Desculpem insistir, mas os cartazes são racistas
Aqueles cartazes eram, de facto, péssimos. Tão maus que fizeram duas vítimas: António Costa e a própria luta dos professores.
A luta dos professores não lhes correu de feição no fim-de-semana. Vimos António Costa, acompanhado por Fernanda Tadeu, ser cercado e assistimos à conversa que manteve com uma das manifestantes. Reclamava que, após 30 anos de serviço, deveria ter-se reformado aos 53 anos. Ouviu-se claramente esta parte. Suponho que tenha sido má expressão daquela professora e que as suas reivindicações fossem outras, mais sérias e dignas da solidariedade dos portugueses. É certo que este diálogo existiu e que nada naquela reportagem andou bem.
Os manifestantes não mantiveram uma distância física, que seria aconselhável, do primeiro-ministro e da sua mulher. A percepção, para quem assistiu àquelas imagens, é que o casal passou por uma situação de stress.
Por três vezes, António Costa pediu a Fernanda Tadeu que não interagisse com os manifestantes e que se contivesse. Os mais observadores já terão assistido à situação inversa: Fernanda Tadeu, que costuma estar de mão dada com o primeiro-ministro, no papel de acalmar os ânimos. Assim, não é costume.
A enquadrar a reportagem estavam cartazes que representavam António Costa com os seus traços fisionómicos, de não branco, hiperbolizados e acentuados. Essa era a parte da cara de António Costa que estava visível. A outra parte estava coberta pelo focinho de um porco. Os olhos estavam espetados com dois lápis.
António Costa tentava argumentar em circunstâncias adversas às necessárias para ter uma conversa. Mas fez o esforço ao mesmo tempo que insistia para Fernanda Tadeu fazer o esforço oposto, ou seja, não conversar. A mulher de António Costa estava visivelmente exaltada e revoltada com a abordagem dos manifestantes.
Finalmente, Fernanda Tadeu saiu de cena. Foi nessa altura que António Costa se referiu aos cartazes e considerou-os racistas. Verbalizou aquilo que muitos sentiram e é sobre isso que vos quero falar.
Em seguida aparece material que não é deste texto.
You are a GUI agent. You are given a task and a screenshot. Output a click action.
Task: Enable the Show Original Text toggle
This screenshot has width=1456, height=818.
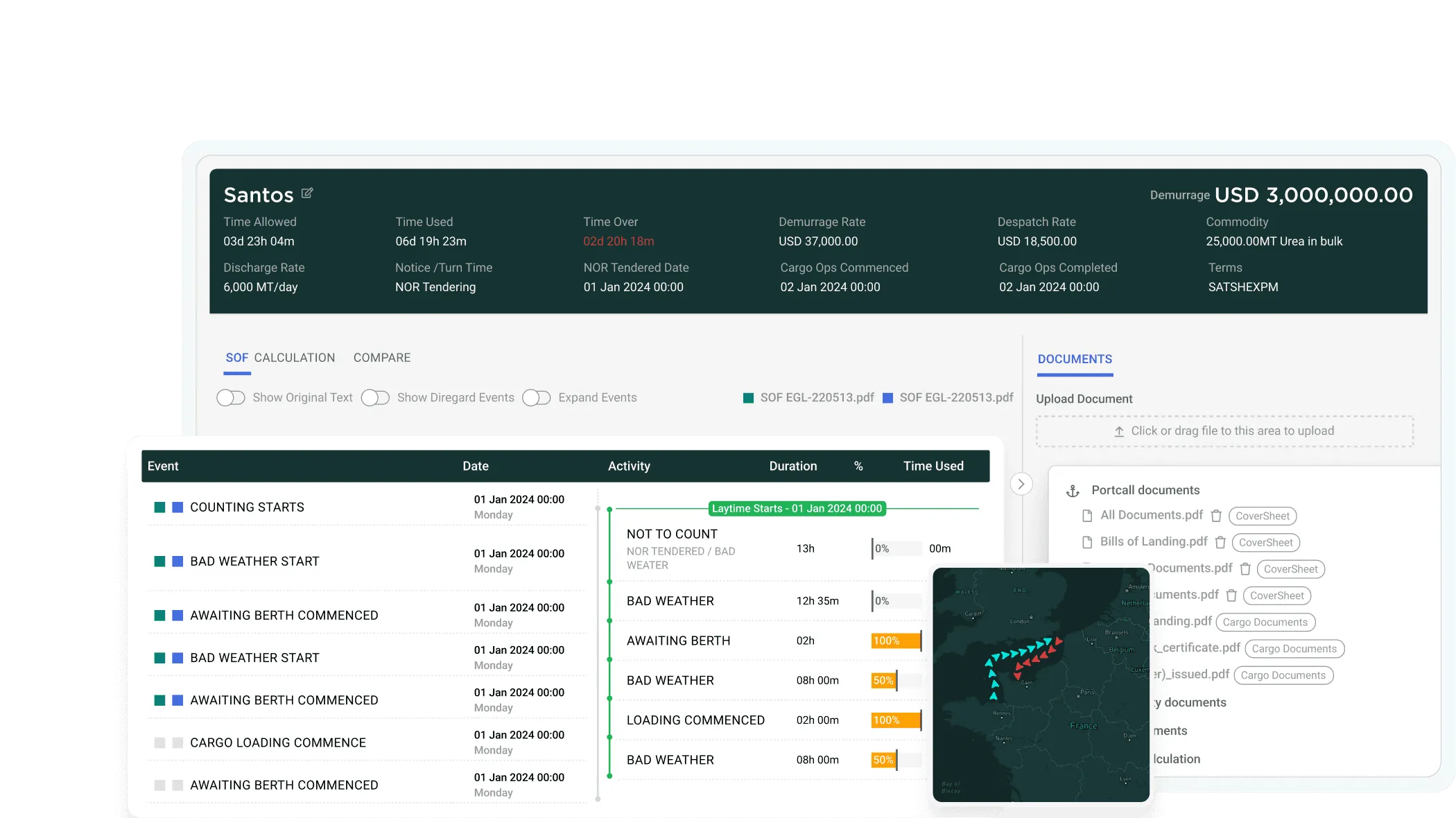pos(231,397)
Depois daquelas imagens teve lugar uma discussão acesa sobre os cartazes. Foi quase unânime a leitura e interpretação de que eram abjetos e violentos, mas as opiniões divergiram relativamente à existência de racismo naquela representação de António Costa. Muitos comentadores defenderam que não eram cartazes racistas e que dizer o contrário significava banalizar um problema muito grave.
Por baixo da fotografia daqueles cartazes, nas redes sociais, escorreu ódio racial. O “chamuça” sempre presente. Não tenho dúvidas relativamente ao racismo daqueles cartazes. E quem as tiver pode atender à interpretação que o visado, António Costa, fez deles. Sobretudo, cada um de nós tem a obrigação de ter percebido que os racistas acham sempre que nada é racismo. Deixem-me avivar-vos a memória: depois do homicídio de Bruno Candé, o Chega organizou uma manifestação com o mote “Portugal não é racista.” Também nessa altura, como no caso dos cartazes, os organizadores e os manifestantes alegavam que era uma questão de rigor e de verdade. Na visão daquelas pessoas, o homicídio de Bruno Candé era terrível e condenável, mas não era sobre racismo. Mas, no caso de Bruno Candé, ficou mesmo provado que o crime foi perpetrado por “ódio racial”. É o que consta na sentença.
Para reflexão futura, importa reter que milhares de pessoas acharam que seria uma boa causa defender que aquele homicídio não era racista. O que move as pessoas a defender — numa situação que reconhecem ser horrível — que não existe racismo? Será o facto de elas próprias serem racistas? Que valor tem o direito da maioria a desrespeitar a minoria racializada sem que isso deva ser considerado racismo?
O racismo é um dos principais problemas da nossa sociedade. Aqui estaremos quase todos de acordo. Divergimos na parte em que classificamos um determinado comportamento como sendo ou não racista. Aqui, os racializados e os ativistas antirracistas tendem a ver racismo um pouco por todo o lado. Já os racistas tendem a não ver racismo em lado nenhum e até a ofenderem-se pessoalmente com as afirmações de que existe racismo estrutural em Portugal. Quanto mais esclarecidos e sensíveis estamos, relativamente ao racismo, mais vezes, e em mais situações, detetamos que existe. Será que, a partir daqui, podemos extrair alguma pista que nos possa ser útil no caso dos cartazes dos professores? Espero que sim.
Aqueles cartazes eram, de facto, péssimos. Tão maus que fizeram duas vítimas: António Costa e a própria luta dos professores. Ambos mereciam mais respeito, a palavra de que todos falam, mas que não conseguem levar a sério.